Loophole is a 1981 British heist crime film directed by John Quested and starring Albert Finney, Martin Sheen, Susannah York, Jonathan Pryce, Colin Blakely and Tony Doyle. It was written by Jonathan Hales, based upon the novel by Robert Pollock.  Music is by Lalo Schifrin.

Plot
The film opens with a safe-break that yields unexpectedly low gains for the robbers. Daniels (Finney) plots the bank robbery, having targeted this institution because he has discovered that the main subterranean vault, thought to be impregnable, lies within a short distance of a main sewer. Enlisting the services of a  boat-dealer to supply equipment, he targets Booker (Sheen) who, as an architect, has the skill needed to pinpoint the exact location underground. Booker angrily rejects the first approach from Daniels but later, harassed by his bank manager (played by Robert Morley) and having to support a new business venture by his wife (Susannah York), he agrees on the undertaking, provided that no violence is to be used.

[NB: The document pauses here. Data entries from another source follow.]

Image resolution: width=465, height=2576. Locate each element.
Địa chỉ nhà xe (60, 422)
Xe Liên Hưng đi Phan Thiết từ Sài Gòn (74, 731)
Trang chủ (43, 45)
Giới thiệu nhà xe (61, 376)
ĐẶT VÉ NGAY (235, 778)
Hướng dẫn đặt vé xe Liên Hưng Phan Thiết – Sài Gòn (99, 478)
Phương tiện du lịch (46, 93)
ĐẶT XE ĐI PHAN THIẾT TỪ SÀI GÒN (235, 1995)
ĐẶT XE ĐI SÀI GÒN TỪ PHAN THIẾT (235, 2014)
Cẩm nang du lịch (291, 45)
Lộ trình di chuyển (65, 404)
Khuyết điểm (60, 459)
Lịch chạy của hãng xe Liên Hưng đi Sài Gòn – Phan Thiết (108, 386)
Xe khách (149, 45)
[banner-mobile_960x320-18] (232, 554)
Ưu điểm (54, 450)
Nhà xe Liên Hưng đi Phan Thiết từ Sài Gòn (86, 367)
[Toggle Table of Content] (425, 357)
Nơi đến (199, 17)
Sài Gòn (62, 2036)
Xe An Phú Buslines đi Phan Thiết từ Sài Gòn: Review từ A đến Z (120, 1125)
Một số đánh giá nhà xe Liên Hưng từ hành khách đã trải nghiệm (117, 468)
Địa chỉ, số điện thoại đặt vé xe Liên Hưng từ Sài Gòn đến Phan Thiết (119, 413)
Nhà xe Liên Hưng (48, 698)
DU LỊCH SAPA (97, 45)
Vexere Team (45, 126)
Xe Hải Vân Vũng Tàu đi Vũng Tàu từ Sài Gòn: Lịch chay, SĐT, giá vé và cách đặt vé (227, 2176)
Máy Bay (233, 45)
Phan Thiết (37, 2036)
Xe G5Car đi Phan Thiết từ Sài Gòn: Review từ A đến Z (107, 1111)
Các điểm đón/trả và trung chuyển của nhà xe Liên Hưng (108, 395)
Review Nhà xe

With Gardner (Colin Blakely) keeping watch from a rented nearby office, the titular loophole of the sewer access is utilized by the robbery crew, setting off the bank alarms on entering the vault from beneath and continuing to empty the contents when the police arrive. The police decide the alarms are defective and turn them off for the evening.

As the gang are preparing to leave, a heavy downpour of rain starts to flood the sewer system and the gang are seen to struggle against a raging torrent as they are laden with spoils. Booker refuses to leave and remains in the vault hoping the water will go down before the vault is open on business hours. One of the robbers who had been injured by inhaling sewer gas earlier in the scene, Harry (Alfred Lynch), is seen floating away and is assumed to have died. The final scenes show Booker in his own studio, when Daniels visits him to offer him another job.

Cast

Reception

The staff at Variety said that the core of the plot was one of the few bright spots of the movie. Variety went on to say that the film didn't give Albert Finney and Martin Sheen a chance to show their talents, owing to the script's quality. The staff also went on to write that the film offered very little in terms of action or suspense.

Spinning Image gave the film 5 out of 10 stars with the overall summary of the review being that there wasn't enough peril, that the plot of the heist was too straightforward for most people and that the ending was rushed.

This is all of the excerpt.